No matter how giddy, his films are thrilling because he doesn’t look at his creations with the superior glance of an author, but with a deep respect and, most of all, liberated by the rational logic chains. For him creation equals madness – not in the pathological but in the cultural sense – his overturned order is sublime.

Each of his films are like a trip behind a painting and with “The Imaginarium of Doctor Parnassus” he enriches his gallery with an extravagant exhibit – a little bit malefic, a little bit chaotic, but overwhelmingly human. He melts here the visual style of the early Monty Python animations, or The Adventures of Baron Muchausen, adds a little of his obsession with Ernst and Magritte, the touch of carnival atmosphere we can find in commedia dell’arte, and his fascinating passion for mechanisms. Although you can have the feeling that this films lacks a plot, never mind – this celebration of the fantasy is very enjoyable! Gilliam himself seemed to act with the enthusiasm of a kid (a mad one, for sure:) when playing with this devilish toy and you just don’t realize when you make the deal with it – just like Parnassus (Christopher Plummer) made the deal with the devilish Tom Waits.

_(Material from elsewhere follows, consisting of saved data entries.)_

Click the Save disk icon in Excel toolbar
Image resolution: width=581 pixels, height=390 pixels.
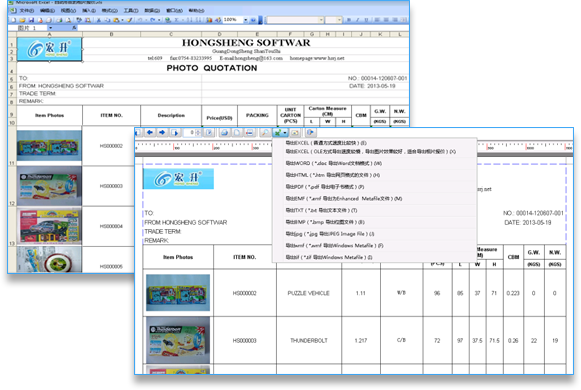pos(31,20)
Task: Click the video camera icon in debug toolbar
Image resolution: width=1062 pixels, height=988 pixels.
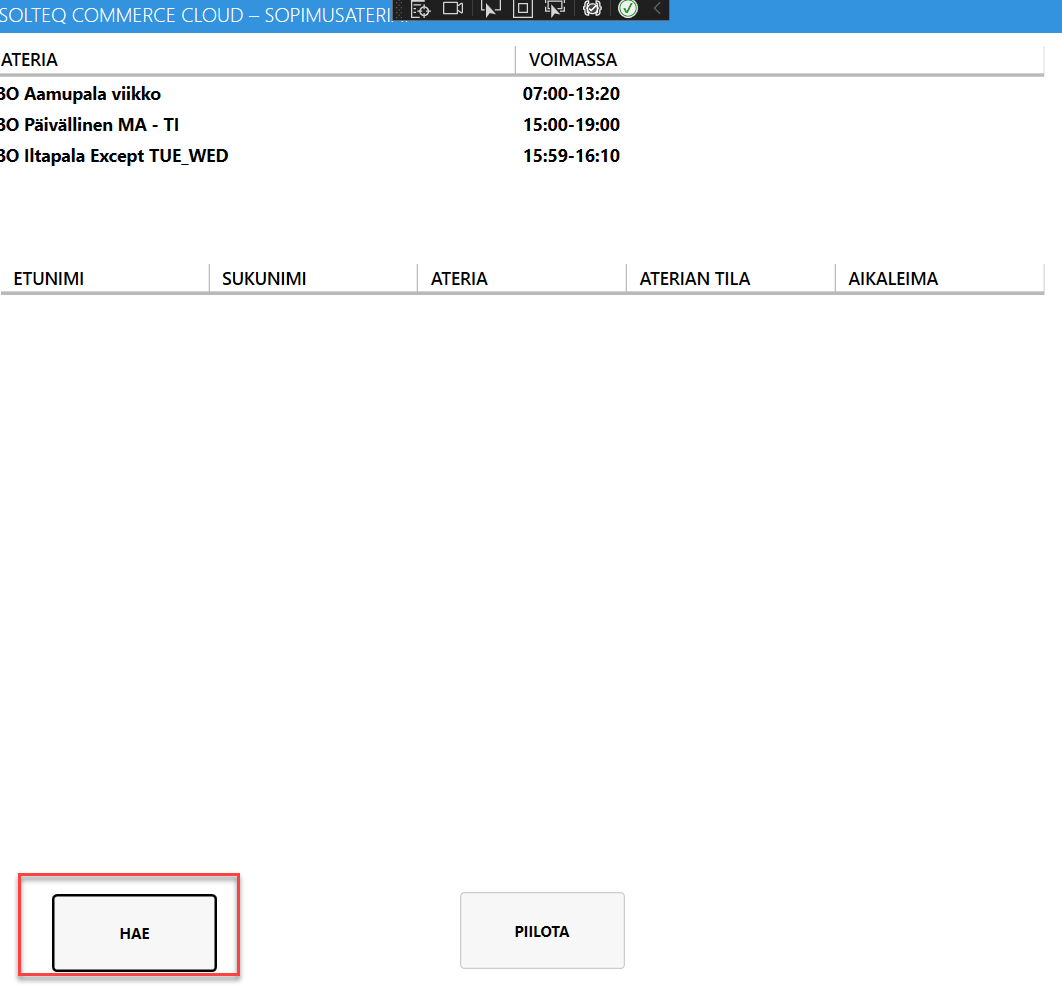Action: pyautogui.click(x=454, y=9)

The director, who is also a co-writer, seems to produce a reflexive work which sums up a lot of questions about the nature of the creators: are they dual beings, humble human beings who tend to immortality through their gift to tell stories? Are they sinners who can hurt the loved ones because of their expanded ego? Are they manipulators who tend to multiply our souls through their fiction or the mirror which shows the truth within ourselves? The multiplication of Heath Ledger’s character with performances from Johnny Depp, Colin Farrell and Jude Law becomes thus an advantage and a very beautiful metaphor of this immersion into the land of imagination. It’s just pure pleasure!